More than 500 million people are vaccinated against flu every year, based on recommendations from WHO on the composition of flu vaccines.
These recommendations are based on data and virus samples collected and analyzed by WHO’s Global Influenza Surveillance and Response System (GISRS).
The GISRS system has been functioning since 1952 and more than 125 countries participate in it.
Over the past eight years, significant strengthening of the system has been made possible through the Pandemic Influenza Preparedness Framework with support from public and private sector partners.
Dr Ghebreyesus said the infrastructure, people, skills and experience built up through GISRS, WHO Collaborating Centres, and national influenza centres have been the foundation for detecting COVID-19.

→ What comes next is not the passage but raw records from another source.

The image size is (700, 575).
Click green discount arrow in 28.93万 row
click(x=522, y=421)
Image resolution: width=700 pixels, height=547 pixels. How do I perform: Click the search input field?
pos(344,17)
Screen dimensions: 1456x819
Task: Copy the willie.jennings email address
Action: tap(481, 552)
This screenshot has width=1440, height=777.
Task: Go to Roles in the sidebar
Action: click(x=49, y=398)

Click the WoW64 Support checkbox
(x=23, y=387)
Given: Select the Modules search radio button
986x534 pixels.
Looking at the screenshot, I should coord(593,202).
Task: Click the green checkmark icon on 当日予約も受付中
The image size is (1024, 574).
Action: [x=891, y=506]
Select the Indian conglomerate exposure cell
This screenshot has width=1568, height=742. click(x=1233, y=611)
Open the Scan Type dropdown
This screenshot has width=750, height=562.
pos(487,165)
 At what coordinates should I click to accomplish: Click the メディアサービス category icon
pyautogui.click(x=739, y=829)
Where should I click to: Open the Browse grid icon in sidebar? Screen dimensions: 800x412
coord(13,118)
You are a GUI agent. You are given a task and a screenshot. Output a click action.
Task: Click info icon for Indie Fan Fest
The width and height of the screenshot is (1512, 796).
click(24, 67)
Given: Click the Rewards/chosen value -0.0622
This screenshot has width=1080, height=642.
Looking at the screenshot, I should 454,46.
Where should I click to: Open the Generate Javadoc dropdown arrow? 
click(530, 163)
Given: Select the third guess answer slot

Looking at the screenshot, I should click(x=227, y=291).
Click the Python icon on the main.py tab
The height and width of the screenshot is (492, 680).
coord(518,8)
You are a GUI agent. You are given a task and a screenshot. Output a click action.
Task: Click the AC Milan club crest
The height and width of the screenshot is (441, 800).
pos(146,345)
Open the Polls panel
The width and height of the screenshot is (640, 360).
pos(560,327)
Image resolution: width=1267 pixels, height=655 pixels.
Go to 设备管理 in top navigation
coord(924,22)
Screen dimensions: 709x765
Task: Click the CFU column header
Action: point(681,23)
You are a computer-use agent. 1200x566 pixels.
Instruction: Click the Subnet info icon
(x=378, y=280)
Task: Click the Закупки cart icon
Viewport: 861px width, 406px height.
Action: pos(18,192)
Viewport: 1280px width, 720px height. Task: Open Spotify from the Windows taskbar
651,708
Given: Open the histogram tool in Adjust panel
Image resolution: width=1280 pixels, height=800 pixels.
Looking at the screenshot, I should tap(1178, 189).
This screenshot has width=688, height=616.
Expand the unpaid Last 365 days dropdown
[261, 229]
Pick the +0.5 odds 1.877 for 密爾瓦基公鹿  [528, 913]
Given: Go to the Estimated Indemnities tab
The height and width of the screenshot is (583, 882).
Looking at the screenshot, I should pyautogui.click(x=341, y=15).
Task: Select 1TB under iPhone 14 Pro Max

He observed that the Influenza surveillance has either been suspended or is declining in many countries, with a sharp decline in sharing of influenza information and viruses because of the COVID-19 pandemic.
The Director General said the WHO has published guidance on how to integrate surveillance for COVID-19 into routine influenza surveillance as an efficient way to track both of these important respiratory viruses.
This is according to him not only cost-effective, but essential for protecting the world against the next flu season.
He said globally, more than 7.8 million cases of COVID-19 were reported to WHO, with over 430,000 deaths.
Dr Ghebreyesus said it took more than two months for the first 100,000 cases to be reported, saying ‘For the past two weeks, more than 100,000 new cases have been reported almost every single day’.
He stated that almost 75 per cent of Coronavirus cases recorded recently were from 10 countries, mostly in America and South Asia.
However, there are increasing numbers of cases in Africa, Eastern Europe, central Asia and the Middle East.
He stressed that countries that demonstrated the ability to suppress transmission, must also stay alert to the possibility of resurgence.
Last week, China reported a new cluster of cases in Beijing, after more than 50 days without a case in that city.
More than 100 cases have now been confirmed.
The origin and extent of the outbreak are being investigated.